# Newbie



## Thom Emery (Oct 31, 2005)

Hey Guys I have so much free time I figured I would get hooked on another BBQ Board.    So whats cooking?


----------



## LarryWolfe (Oct 31, 2005)

Welcome aboard Thom!  Tell us a little about yourself!


----------



## Greg Rempe (Oct 31, 2005)

Welcome Thom..._*number 400!!*_


----------



## Captain Morgan (Oct 31, 2005)

Howdy!

What do you cook on?


----------



## Bruce B (Oct 31, 2005)

Hey Thom, 

Welll you've tried the rest, and finally made it to the best. Glad to have you on board.


----------



## Finney (Oct 31, 2005)

Please make Thom change is name.... I hate the saying "Get Ur Done". #-o 

Other than that.................. Welcome. 8-[


----------



## Captain Morgan (Oct 31, 2005)

ok, his new name is "Masterful Speller of the Word His."


----------



## Guest (Oct 31, 2005)

Welcome Newbie!  :welcm:


----------



## Thom Emery (Oct 31, 2005)

Finney said:
			
		

> Please make Thom change is name.... I hate the saying "Get Ur Done". #-o
> I hope ya dont hate me us Red Neck fellers
> is a maligned minoritie, by the way
> Its GIT Ur Done partner  :grin:
> ...


----------



## Finney (Oct 31, 2005)

I hate no one Thom.
I really do hate that saying though. :badgrin:


----------



## txpgapro (Nov 1, 2005)

Welcome Thom!

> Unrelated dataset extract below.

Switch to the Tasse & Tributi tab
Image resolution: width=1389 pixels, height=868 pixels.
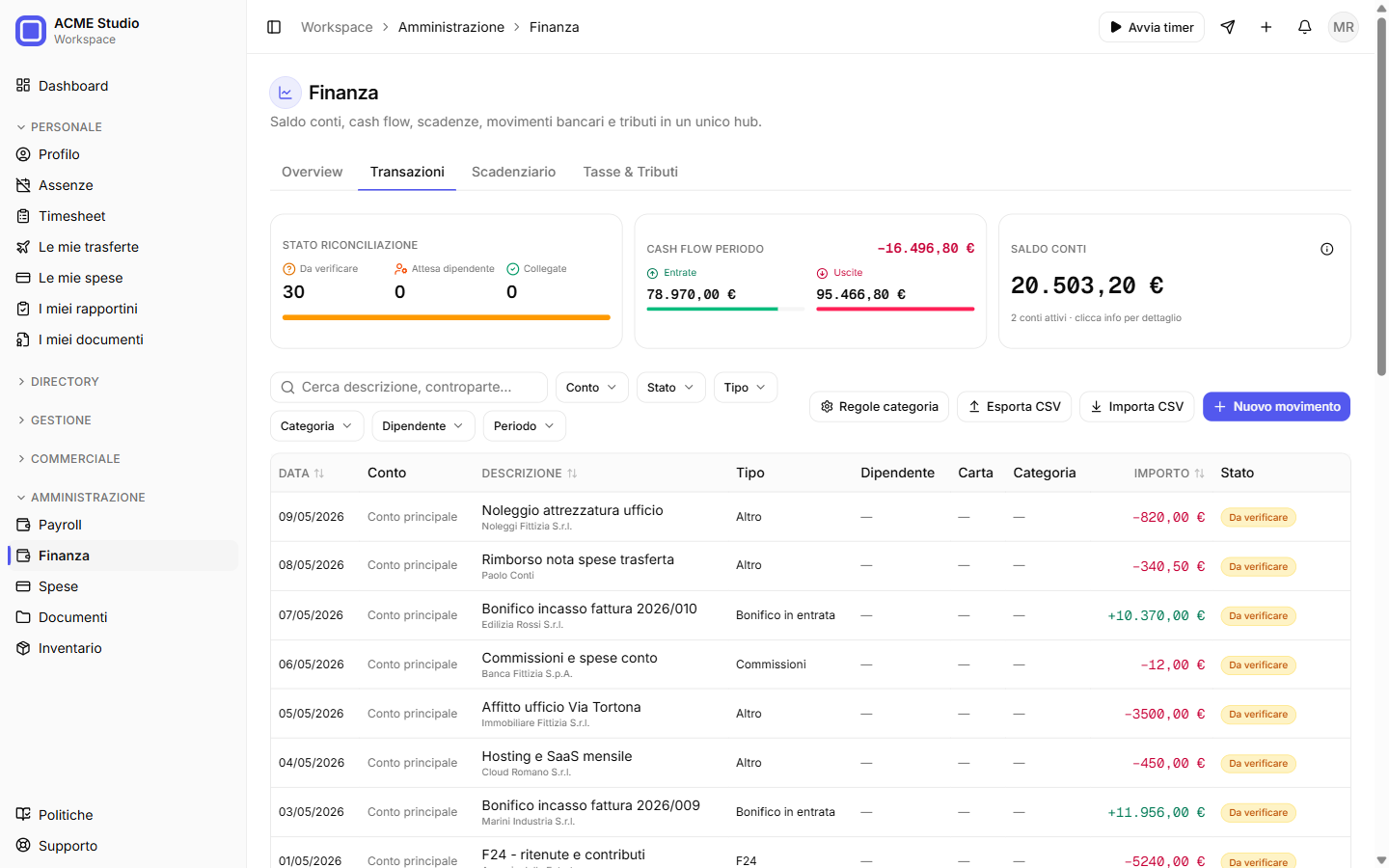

Again!  :!:


----------



## Nick Prochilo (Nov 1, 2005)

Welcome Thom. ignore Finney! Leave him alone Chris, he hasen't met Larry yet!


----------



## The Missing Link (Nov 1, 2005)

welcome thom.


----------



## Finney (Nov 1, 2005)

I'm done Nick. :!:


----------



## Airboss (Nov 1, 2005)

Welcome Thom.  I am Luke's father.


----------



## Captain Morgan (Nov 1, 2005)

thanks, I was getting worried.

Also, does Oprah Rempe crack anyone up?

I kill me!! \/


----------



## Airboss (Nov 1, 2005)

Captain Morgan said:
			
		

> thanks, I was getting worried.
> 
> Also, does Oprah Rempe crack anyone up?
> 
> I kill me!! \/



Yeah.  I'm doubled over.  No.


----------



## WalterSC (Nov 2, 2005)

Git Ur Done said:
			
		

> Hey Guys I have so much free time I figured I would get hooked on another BBQ Board.    So whats cooking?



Welcome to the group Thom , you will learn alot here!!


----------



## Thom Emery (Nov 2, 2005)

Well I know many of the names here Thanks for the welcome


----------